- Court: Massachusetts Supreme Judicial Court
- Citation: 4 Met. 49 (Mass. 1842)

Holding
- A master is not liable for injuries to a servant, caused by the negligence of a fellow servant engaged in the same general business, where the master has furnished proper appliances, and has not been negligent in the selection of fellow employees.

Case opinions
- Decision by: Chief Justice Lemuel Shaw

Keywords
- Fellow servant rule;

= Farwell v. Boston & Worcester Railroad Corp. =

Farwell v. Boston & Worcester R.R. Corp, 45 Mass. 49 (Mass. 1842), Massachusetts Chief Justice Lemuel Shaw used a contract rationale to prevent a railroad worker from recovering from his employer, Boston and Worcester Railroad, for an injury due to the negligence of a switch tender employed by the same company, even though a third party or passenger would likely have been able to recover for the same injury. Shaw believed that the injured worker was in an equally good—if not better—position to oversee the work of his coworkers than his employer had been. It followed that to allow Farwell to recover compensatory damages would have been to create a moral hazard in the workplace, softening the blow of employee carelessness for those best able to prevent it.

This created the fellow servant rule. In the years and decades that followed, courts in Massachusetts and elsewhere in the United States developed a panoply of doctrines that made it exceedingly difficult for industrial workers to go to law for insurance against the risks of their work. Employees were said to assume the ordinary risks inherent in the workplace. And where an employee's own negligence (no matter how slight) contributed to his injury, he was barred from recovering damages, even from a negligent employer. The contributory fault doctrine connected the law of work risks to a much broader array of nineteenth-century legal rules that limited the law's risk-spreading capacity.
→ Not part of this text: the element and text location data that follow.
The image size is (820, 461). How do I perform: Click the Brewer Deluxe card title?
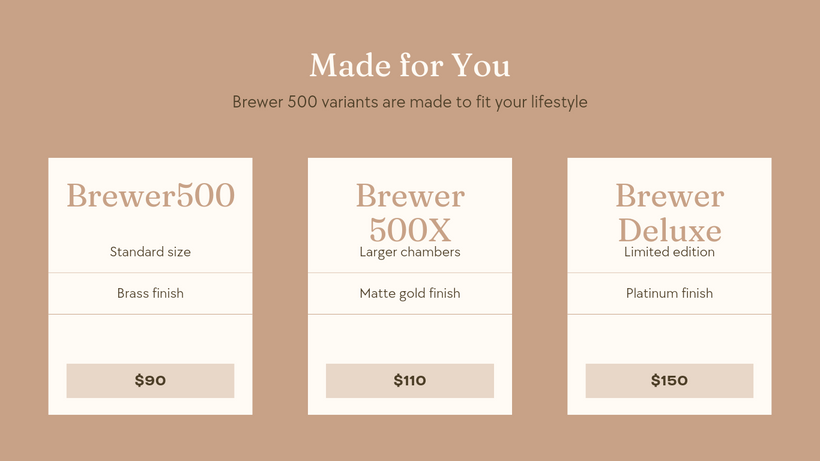coord(669,211)
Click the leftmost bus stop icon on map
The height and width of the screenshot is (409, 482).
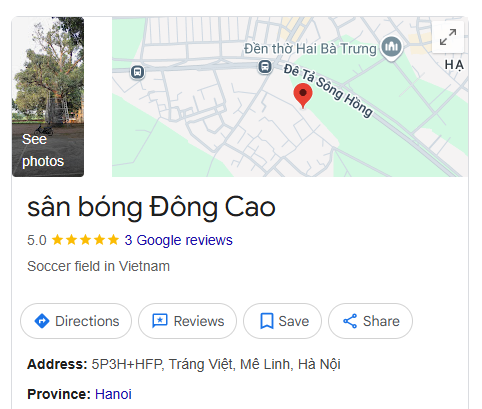[137, 72]
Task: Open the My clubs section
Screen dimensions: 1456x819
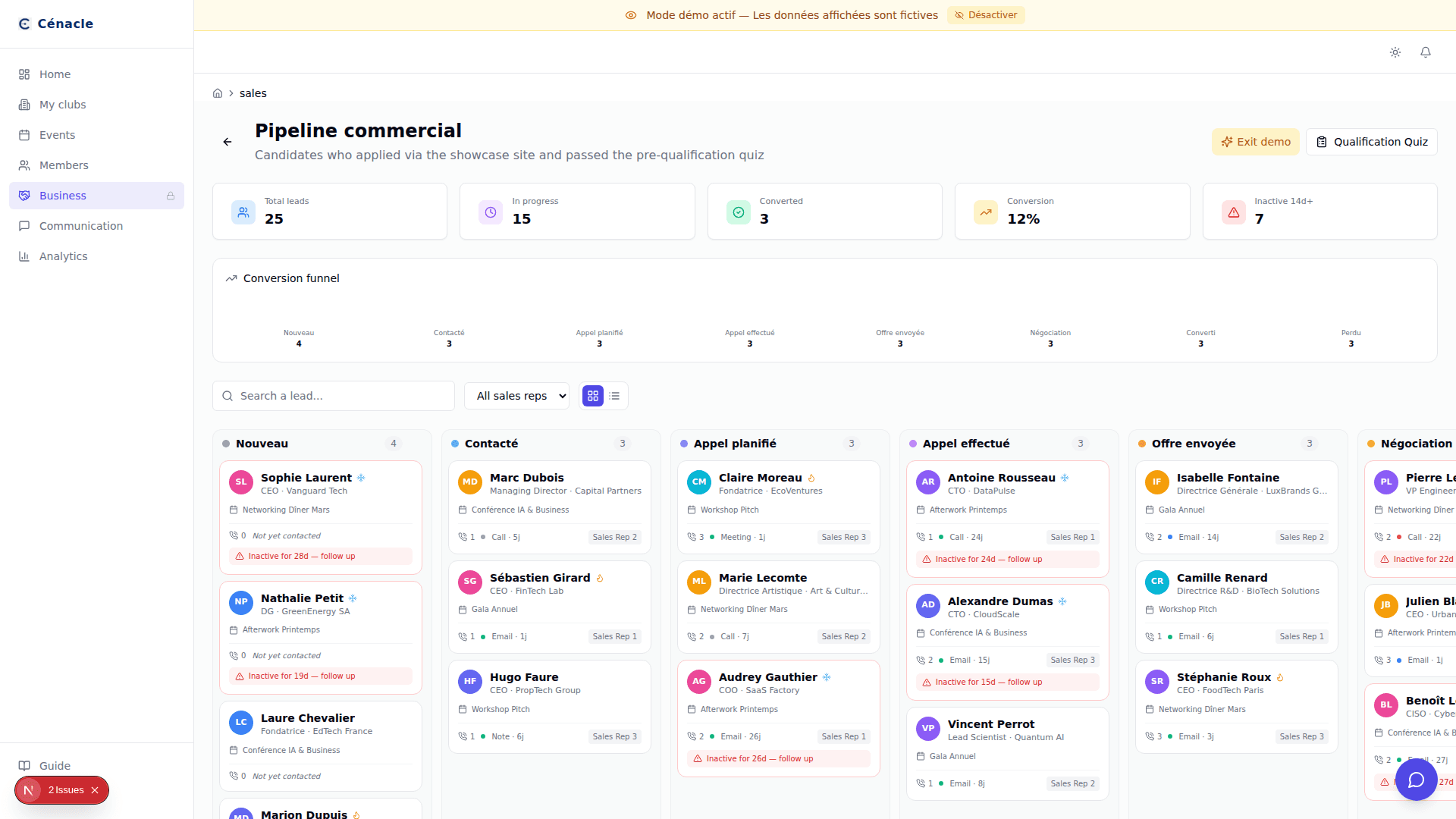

People entering onto someone else's land were owed only a limited duty of care, and sometimes no duty of care at all.

The Farwell opinion has been seen by some scholars as providing the financial stability necessary to secure the success of an infant railroad industry.

==Held==
- The mere incompetency of a fellow servant is insufficient to render the master liable for his negligent acts, absent a showing that the master knew of such incompetency, and was negligent in continuing to employ him.
- A master is not liable for injuries to a servant, caused by the negligence of a fellow servant engaged in the same general business, where the master has furnished proper appliances, and has not been negligent in the selection of fellow employees.
- Employees engaged in the same general business are fellow servants, though they are in different departments of work.
- The liability of a master for injuries to a servant, caused by the negligence of a fellow servant, is not dependent on the ability of the injured servant to influence the acts and conduct of the negligent servant.
- An engineer in the employ of a railroad company cannot recover for injuries caused by the negligence of a switch tender, who is employed by the same company, since they are fellow servants.
- A person entering the service of another assumes all risks naturally incident to that employment, including the danger of injury by the fault or negligence of a fellow servant.
- A railroad company employed A., who was careful and trusty in his general character, to tend the switches on their road; and, after he had been long in their service, they employed B. to run the passenger train of cars on the road, B. knowing the employment and character of A. Held, that the company were not answerable to B. for an injury received by him, while running the cars, in consequence of the carelessness of A. in the management of the switches.